Test-Retest Reliability. We assessed the test–retest reliability of the I-PRRS-Ch scale using the Intraclass Correlation Coefficient (ICC) based on a 2-way random-effects model for single measures (ICC 3,1). This approach accounts for both the random variability among participants and the fixed nature of the measurement methods. An ICC value of 0.75 or above is interpreted as indicating excellent reliability [26]. Values ranging from 0.60 to 0.75 suggest good reliability, while values between 0.40 and 0.59 indicate fair reliability [26].
We calculated the standard error of measurement (SEM) and the minimal detectable change (MDC). The SEM quantifies the error inherent in a test score, estimating the variability in a person’s observed scores due to measurement error. It was calculated using the total variance between the first and second measurements and the ICC [27]. The smaller SEM indicates the greater reliability of the measurement. The MDC represents the smallest change in a score that can be interpreted as a real change, beyond the margin of measurement error. It helps determine whether a score change is meaningful or attributable to an error. The MDC was calculated by multiplying the SEM by 1.96 (for 95% confidence) and the square root of 2.

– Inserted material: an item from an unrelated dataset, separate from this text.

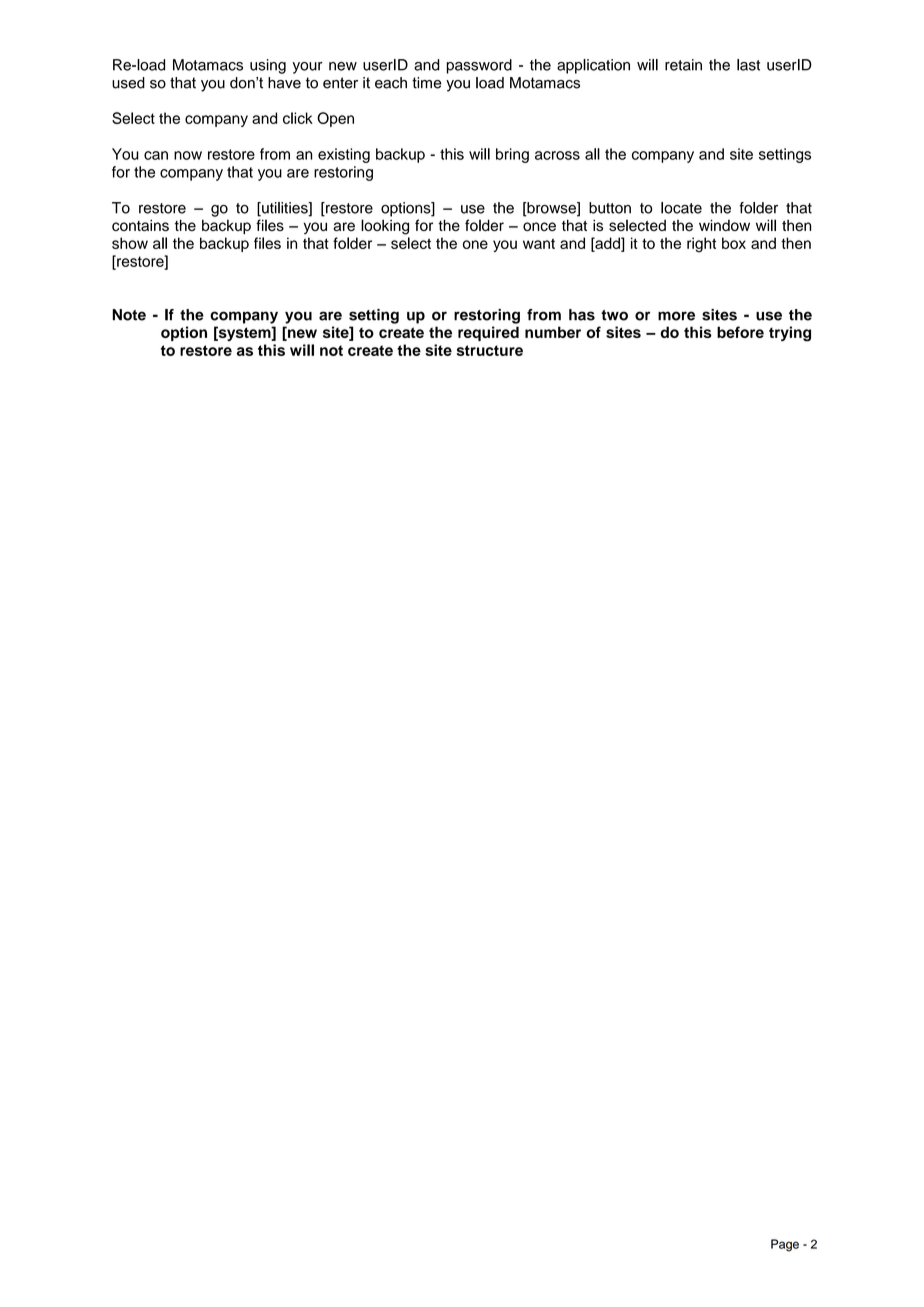  Describe the element at coordinates (188, 155) in the screenshot. I see `now` at that location.
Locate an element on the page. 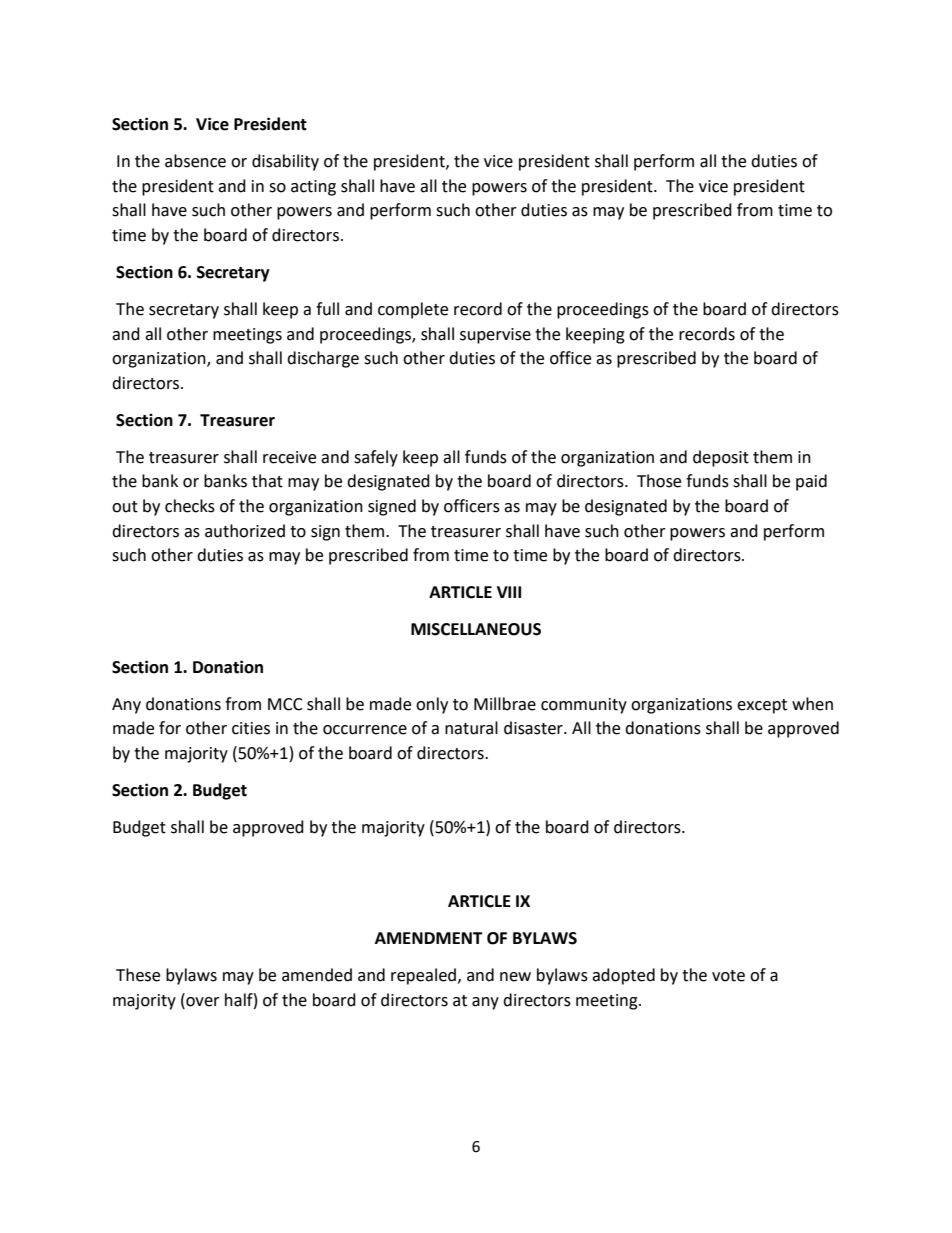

Composite Reliability and Convergent Validity. To evaluate the reliability and convergent validity, we employed SmartPLS (version 4). Partial least squares structural equation modeling (PLS-SEM) was chosen for several reasons. First, the translated I-PRRS-Ch questionnaire is a uni-dimensional scale. Given this simplicity in structure, PLS-SEM was a practical choice for validating the scale’s factorial validity. Second, PLS-SEM involves evaluating the measurement model, which is comparable to conducting a CFA. Since the questionnaire is uni-dimensional, CFA was used to confirm that all items measure the same underlying construct. Additionally, CFA helped evaluate the scale’s psychometric properties, including reliability through factor loadings, Cronbach’s alpha, CR, and convergent validity via average variance extracted (AVE). Lastly, PLS-SEM is particularly advantageous in situations with smaller sample sizes, as it does not impose strict requirements on sample size or data distribution [28].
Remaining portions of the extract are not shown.